Pego na quinta faixa do álbum, “Cockiness”, como exemplo. A produção de Bangladesh, que soa como uma música antiga dos Neptunes, começa com Rihanna a falar para o seu namorado Eu quero que tu sejas o meu escravo sexual” e contém o refrão: “Eu gosto quando provas isso”. Não pára por aí. Talvez na linha mais memorável do álbum, Rihanna canta ao seu perceiroChupa a minha imprudência, lambe a minha persuasão”. Esta frase, que fez com que todas as pessoas na sala dessem uma risada nervosa, é uma música que faria até mesmo a famosa protagonista da música de Prince, “Darling Nikki“, gritar. 

Também não é apenas esta faixa. Na produção de Stargate, “Rock Me Out”, RiRi reclama: ”Tu estás a demorar demais para colocar a minha cabeça no chão e os meus pés nas nuvens”, antes de murmurar, Eu tenho sido uma rapariga má, querido”. E durante “Watch N' Learn”, produzida pelo promissor Hit-Boy, ela vai fundo e detalha como ela quer que aconteça na cama, no chão e no sofá, antes de virar o jogo e não tão sutilmente instruir “É a tua vez agora. Observa e aprende agora, observa e aprende como”. Acredite, as coisas que ela está a ensinar nesta música certamente não são ensinadas nas escolas (pelo menos não sem uma permissão assinada pelos pais).

Com tudo isto dito, este álbum soa possivelmente INCRÍVEL e sem dúvidas, continuará o domínio de Rihanna nas paradas por, no mínimo, o próximo ano. “Where Have You Been”, que foi escrita por Dr. Luke e Ester Dean e produzido por Calvin Harris, quase certamente será o maior hit de Rihanna nas discotecas desde “Don’t Stop The Music”. O refrão contem uma transição com uma pegada dance que vai impressionar as pessoas na pista de dança das discotecas em todo o mundo, e o baixo na música é monstruoso (no bom sentido!), vai fazer com que queiras trocar todas as tuas caixas de som por outras mais potentes.

Já escrevemos seis parágrafos sobre o álbum, mas temos de ao menos mencionar os vocais de Jay-Z na quarta canção do álbum e faixa-título, “Talk That Talk”, que não é exatamente o nível de “Umbrella”, mas é certo que chegará ao Top 10 da Billboard quando a gravadora decidir lançar como single.

E “Drunk On Love”? Esta música vai agradar aos hipsters de Williamsburg.
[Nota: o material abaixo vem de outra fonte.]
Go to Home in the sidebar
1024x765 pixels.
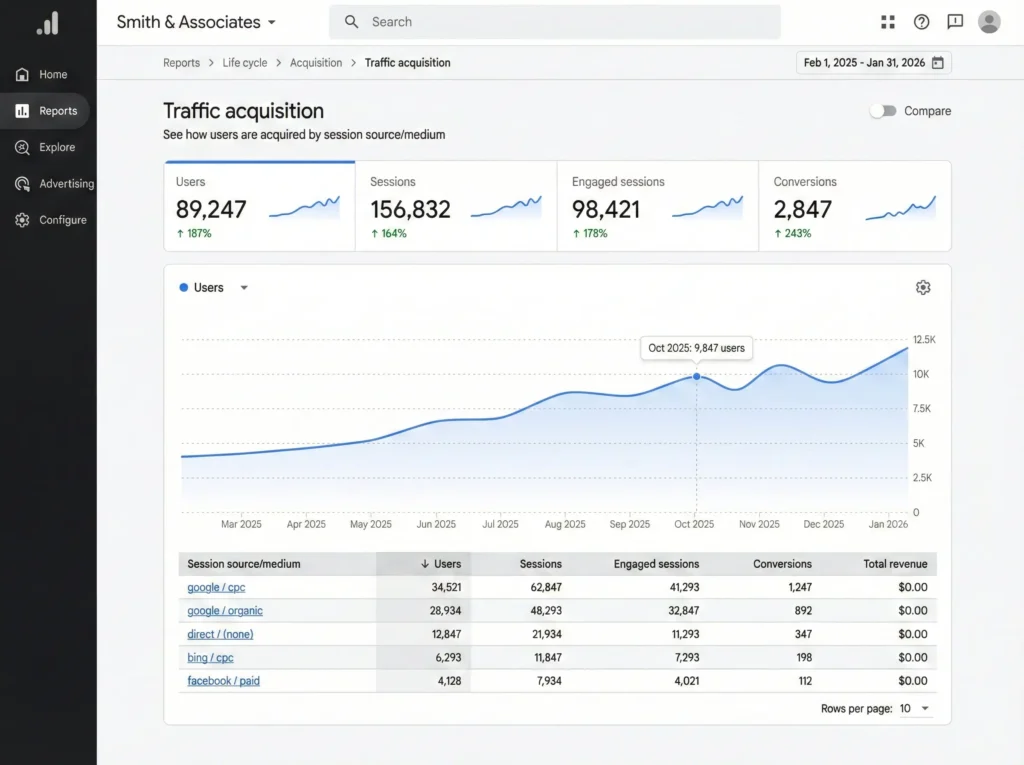coord(52,74)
É uma construção baseada na música “Intro”, de The XX’s, que instantaneamente traz credibilidade indie, mas Stargate pega na melodia de Jamie XX’s e de forma inteligente transforma a batida em algo muito grande que os fones de ouvido do teu iPod estão quase garantidos que vão explodir!

Enquanto o Talk That Talk de Rihanna não é um álbum que vais querer ouvir com as crianças na sala, é de longe o álbum mais coesivo de Rihanna até agora. Não é um álbum conceitual, mas a consistência temática das letras deste álbum e as épicas paisagens sonoras que Stargate, Calvin Harris e a equipa criou para este álbum faz dele, do início ao fim, o mais foneticamente satisfatório dos seus seis álbums já lançados.

Tem pelo menos 5 ou 6 singles que têm capacidade de causar um grande impacto nas paradas musicais (“We Found Love” já atingiu a primeira posição), e, com tudo isto dito, devemos colocar Rihanna lado a lado com Beyoncé na corrida como a artista feminina mais bem sucedida da sua época (sem mencionar, dar-lhe a placa ao lado de Madonna no Hall da Fama por ser a artista feminina mais sexualmente provocante de todo o tempo!).